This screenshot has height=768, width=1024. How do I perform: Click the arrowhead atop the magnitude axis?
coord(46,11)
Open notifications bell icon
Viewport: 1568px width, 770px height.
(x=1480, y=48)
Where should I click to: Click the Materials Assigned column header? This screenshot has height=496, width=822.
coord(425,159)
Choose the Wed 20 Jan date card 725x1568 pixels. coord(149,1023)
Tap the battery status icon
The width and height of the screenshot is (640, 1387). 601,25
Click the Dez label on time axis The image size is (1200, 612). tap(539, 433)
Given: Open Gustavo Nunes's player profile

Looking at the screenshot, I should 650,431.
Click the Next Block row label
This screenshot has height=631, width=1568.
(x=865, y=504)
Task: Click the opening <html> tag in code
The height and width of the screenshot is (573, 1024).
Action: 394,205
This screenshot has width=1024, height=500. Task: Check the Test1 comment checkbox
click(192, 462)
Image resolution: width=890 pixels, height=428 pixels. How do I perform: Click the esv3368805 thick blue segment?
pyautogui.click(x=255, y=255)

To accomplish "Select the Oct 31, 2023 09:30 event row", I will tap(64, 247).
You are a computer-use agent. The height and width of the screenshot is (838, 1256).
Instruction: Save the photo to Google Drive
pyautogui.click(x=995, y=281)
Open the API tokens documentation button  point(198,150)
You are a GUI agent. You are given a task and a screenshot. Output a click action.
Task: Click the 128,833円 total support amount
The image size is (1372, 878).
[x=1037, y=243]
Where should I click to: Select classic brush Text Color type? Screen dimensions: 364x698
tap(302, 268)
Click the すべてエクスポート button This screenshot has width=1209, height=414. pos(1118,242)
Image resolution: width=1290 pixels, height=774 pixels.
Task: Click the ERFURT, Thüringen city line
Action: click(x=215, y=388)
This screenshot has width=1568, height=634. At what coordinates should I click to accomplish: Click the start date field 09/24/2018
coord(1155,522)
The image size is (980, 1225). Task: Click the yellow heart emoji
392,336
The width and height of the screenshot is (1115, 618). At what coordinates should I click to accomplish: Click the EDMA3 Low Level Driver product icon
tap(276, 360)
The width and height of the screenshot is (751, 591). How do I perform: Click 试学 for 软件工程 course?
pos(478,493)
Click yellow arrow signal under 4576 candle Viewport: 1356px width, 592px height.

========================

Assignment: From the records above, copy each line in which the string "agent" occurs.

Worked solution:
You are a computer-use agent. The height and width of the screenshot is (838, 1256).
You are a GUI agent. You are given a task and a screenshot. Output a click action.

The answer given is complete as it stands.